Every so often somebody asks: "What herbal antibiotic is best for (insert trouble here)?"
People who ask such questions need some common sense.
If you just have a sniffle, shrug. Do whatever you like, most anything that'll help your immune system will work.
If you have syphilis, gonorrhea, tuberculosis (TBC) or any of the other killers from about a century ago, don't do herbal antibiotics - go for the real thing. Ditto for tooth infections that develop into real blood poisoning (septicaemia). Ditto for throat infections that go on to infect (and inflame) your heart.
If you have an inflamed wound with the telltale red streaks do whatever you like, but know that this, too, can kill you.
None of those should be handled with the "let's try this one, perhaps it'll work" approach.
All of those are potentially life-threatening, and if not that, very probably severely crippling - and for whatsitscalled type of TBC at least, you'll be infecting pretty much everybody around you, all the time, while you cough your lungs out.

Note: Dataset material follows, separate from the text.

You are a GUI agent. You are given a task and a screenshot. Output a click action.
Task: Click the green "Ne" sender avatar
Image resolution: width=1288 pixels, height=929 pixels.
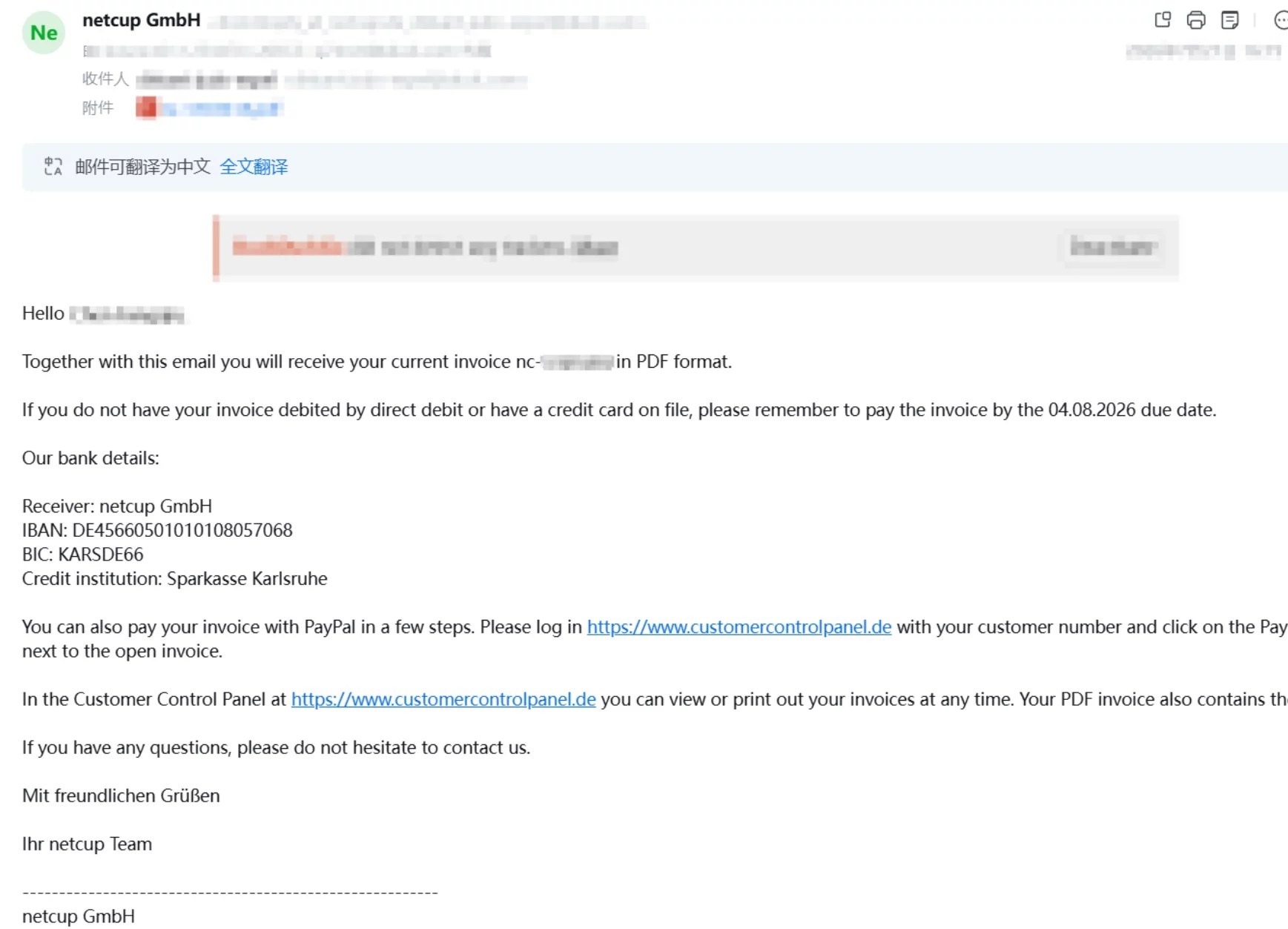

There's a reason those were killers before we had antibiotics. Believe me, the eclectics knew their herbs and would have eradicated those -- if they could have.
Comments
I used echinacea tablets
I used echinacea tablets and slippery elm once for a tooth abcess, alongside the antibiotics. The dentist was very impressed, he said he'd never seen one clear up that quickly or so cleanly.
Cool!
Cool!
I need to have some dental
I need to have some dental work done, but because of a congential heart valve defect (which has never bothered me and I did not even know about until recently), I have been told to take antibiotics before any dental work. I hate the idea of that and is there any herbal substitute for amoxicillin like oregano oil or something I can take instead?
Thanks
You could ask your dentist
You could ask your dentist for the numbers: how many people with your heart defect get heart trouble after dental work, vs. how many people who do antibiotics get heart trouble after dental work.
If bacteria make it into the bloodstream of the teeth, which is likely in dental work, they've already circumvented all of our defenses.
So if you like the idea of having to wheeze ever after, if a bacteria decides to take off and hits your heart, go for anything but antibiotics.